Today, the university only has a few clergymen as part of its full-time faculty. Since 1965, when the university became a provincially funded institution, the school has been non-denominational.
Now with an annual enrolment of more than 42,500 students, “U of O” – as it’s referred to locally – has become a vibrant learning centre and an important contributor to the cultural and economic development of Canada’s capital. Distinct in its bilingual character, the university strives to develop and maintain the widest possible range of teaching and research in both French and English.
The school has also earned international recognition as a hub for research breakthroughs, including the isolation and identification of the defective gene that causes myotonic muscular dystrophy. Internationally, more than 100 bilateral agreements with governments, research institutes and universities throughout the world have given the University of Ottawa access to scholarships as well as student and faculty exchanges.
Designed by Toronto’s Harris Design Associates, the 1998 “U of O” stamp features an image of Tabaret Hall, the university’s administration building, which was named after one of its first and arguably most influential administrators, Father Joseph-Henri Tabaret.

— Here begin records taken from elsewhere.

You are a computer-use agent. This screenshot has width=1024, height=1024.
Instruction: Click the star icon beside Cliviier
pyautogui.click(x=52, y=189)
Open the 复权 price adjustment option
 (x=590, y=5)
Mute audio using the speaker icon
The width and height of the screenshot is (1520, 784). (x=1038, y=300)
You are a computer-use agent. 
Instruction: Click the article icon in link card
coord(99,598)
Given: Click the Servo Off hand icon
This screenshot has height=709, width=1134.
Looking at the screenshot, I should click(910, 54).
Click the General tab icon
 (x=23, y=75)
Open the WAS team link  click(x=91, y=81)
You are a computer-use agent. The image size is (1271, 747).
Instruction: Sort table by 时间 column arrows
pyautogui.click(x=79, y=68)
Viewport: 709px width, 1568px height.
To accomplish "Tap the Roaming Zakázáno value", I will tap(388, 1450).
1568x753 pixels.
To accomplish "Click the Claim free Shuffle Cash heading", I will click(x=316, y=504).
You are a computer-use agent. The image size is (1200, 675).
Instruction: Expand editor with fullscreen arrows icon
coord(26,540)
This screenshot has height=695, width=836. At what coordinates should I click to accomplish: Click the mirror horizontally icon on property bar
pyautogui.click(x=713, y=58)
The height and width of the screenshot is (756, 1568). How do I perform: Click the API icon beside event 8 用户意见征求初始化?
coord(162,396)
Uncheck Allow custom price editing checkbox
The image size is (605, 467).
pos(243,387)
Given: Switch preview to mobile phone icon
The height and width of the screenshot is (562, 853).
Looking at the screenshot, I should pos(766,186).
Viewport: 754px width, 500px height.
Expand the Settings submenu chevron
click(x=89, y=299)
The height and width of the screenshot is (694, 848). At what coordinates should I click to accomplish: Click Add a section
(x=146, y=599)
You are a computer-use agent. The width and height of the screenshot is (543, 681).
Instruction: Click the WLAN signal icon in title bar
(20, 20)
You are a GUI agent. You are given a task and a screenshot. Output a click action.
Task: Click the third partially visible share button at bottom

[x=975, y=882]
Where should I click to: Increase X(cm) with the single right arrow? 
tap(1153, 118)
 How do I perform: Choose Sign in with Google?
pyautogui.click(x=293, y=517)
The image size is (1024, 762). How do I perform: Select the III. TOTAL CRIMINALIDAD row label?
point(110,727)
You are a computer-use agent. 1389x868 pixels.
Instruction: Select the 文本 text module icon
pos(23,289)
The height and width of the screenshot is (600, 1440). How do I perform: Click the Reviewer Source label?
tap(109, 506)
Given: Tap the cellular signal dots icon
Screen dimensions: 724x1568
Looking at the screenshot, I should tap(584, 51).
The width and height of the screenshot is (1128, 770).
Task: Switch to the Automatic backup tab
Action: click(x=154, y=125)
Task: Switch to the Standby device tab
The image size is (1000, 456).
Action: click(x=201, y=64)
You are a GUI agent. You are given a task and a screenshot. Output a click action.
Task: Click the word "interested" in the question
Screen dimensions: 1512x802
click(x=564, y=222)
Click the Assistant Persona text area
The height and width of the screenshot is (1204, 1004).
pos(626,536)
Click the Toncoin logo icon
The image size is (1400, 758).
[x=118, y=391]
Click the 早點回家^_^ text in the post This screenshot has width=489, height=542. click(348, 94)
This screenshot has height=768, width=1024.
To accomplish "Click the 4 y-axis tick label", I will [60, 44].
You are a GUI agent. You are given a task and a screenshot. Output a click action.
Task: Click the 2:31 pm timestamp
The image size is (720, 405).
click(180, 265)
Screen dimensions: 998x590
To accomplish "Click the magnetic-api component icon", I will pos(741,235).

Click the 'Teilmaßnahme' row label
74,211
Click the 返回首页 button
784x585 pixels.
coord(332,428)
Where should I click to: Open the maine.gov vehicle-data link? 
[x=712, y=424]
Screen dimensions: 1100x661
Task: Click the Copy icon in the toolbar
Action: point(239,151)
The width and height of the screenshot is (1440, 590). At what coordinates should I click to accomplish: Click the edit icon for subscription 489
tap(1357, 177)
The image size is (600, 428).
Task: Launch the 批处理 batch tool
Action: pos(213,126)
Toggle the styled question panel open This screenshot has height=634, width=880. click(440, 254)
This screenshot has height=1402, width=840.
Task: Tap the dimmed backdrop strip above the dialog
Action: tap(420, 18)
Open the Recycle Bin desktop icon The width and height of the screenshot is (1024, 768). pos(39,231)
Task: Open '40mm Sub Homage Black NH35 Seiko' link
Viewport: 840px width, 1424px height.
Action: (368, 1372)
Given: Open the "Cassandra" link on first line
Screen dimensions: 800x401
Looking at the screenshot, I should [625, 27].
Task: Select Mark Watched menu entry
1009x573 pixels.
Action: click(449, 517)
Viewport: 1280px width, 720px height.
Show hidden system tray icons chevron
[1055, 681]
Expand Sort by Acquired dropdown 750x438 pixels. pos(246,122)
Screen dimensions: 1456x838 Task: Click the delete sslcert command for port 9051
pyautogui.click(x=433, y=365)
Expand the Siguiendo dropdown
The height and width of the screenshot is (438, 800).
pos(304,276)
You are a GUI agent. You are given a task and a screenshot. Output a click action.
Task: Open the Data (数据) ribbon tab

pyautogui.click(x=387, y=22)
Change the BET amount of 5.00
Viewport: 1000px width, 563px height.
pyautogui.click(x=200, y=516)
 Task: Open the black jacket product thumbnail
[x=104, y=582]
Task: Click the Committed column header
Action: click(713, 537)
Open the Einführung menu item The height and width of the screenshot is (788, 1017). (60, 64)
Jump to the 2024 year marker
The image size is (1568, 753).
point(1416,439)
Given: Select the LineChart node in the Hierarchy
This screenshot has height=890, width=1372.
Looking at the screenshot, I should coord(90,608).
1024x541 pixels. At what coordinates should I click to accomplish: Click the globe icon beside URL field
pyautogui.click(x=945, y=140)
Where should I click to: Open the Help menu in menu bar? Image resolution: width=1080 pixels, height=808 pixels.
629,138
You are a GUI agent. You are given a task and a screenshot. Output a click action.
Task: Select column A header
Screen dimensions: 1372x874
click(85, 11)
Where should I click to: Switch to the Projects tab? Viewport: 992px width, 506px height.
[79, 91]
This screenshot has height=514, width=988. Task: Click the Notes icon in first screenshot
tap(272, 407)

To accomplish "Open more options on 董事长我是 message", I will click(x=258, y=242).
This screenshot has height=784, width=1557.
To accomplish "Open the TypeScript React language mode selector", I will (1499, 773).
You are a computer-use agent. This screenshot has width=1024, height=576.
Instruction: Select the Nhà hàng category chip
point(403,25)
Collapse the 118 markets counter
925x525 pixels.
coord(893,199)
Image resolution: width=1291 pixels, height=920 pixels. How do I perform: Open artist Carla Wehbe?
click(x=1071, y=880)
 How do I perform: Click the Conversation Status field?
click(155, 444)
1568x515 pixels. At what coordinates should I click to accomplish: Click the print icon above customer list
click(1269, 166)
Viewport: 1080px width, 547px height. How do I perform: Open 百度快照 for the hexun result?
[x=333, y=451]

A highly chromatic photograph of Tabaret Hall taken by photographer Michael Rafelson captures the late afternoon light on an early-autumn day, around the time of the start of a new school year. The school’s coat of arms’ colours – maroon and gold – are incorporated into the stamp’s denomination. Its coat of arms is illustrated in the four corners of the pane selvage as two open books representing teaching and research; fleurs-de-lis trilliums; and two silver horses, which are symbols of dignity, wisdom and spirit, and of the university’s tradition of excellence in sports, respectively.
Printed by the Canadian Bank Note Company on Tullis Russell coated paper, the stamp had general tagging along each side. It had a print run of 7,000,000.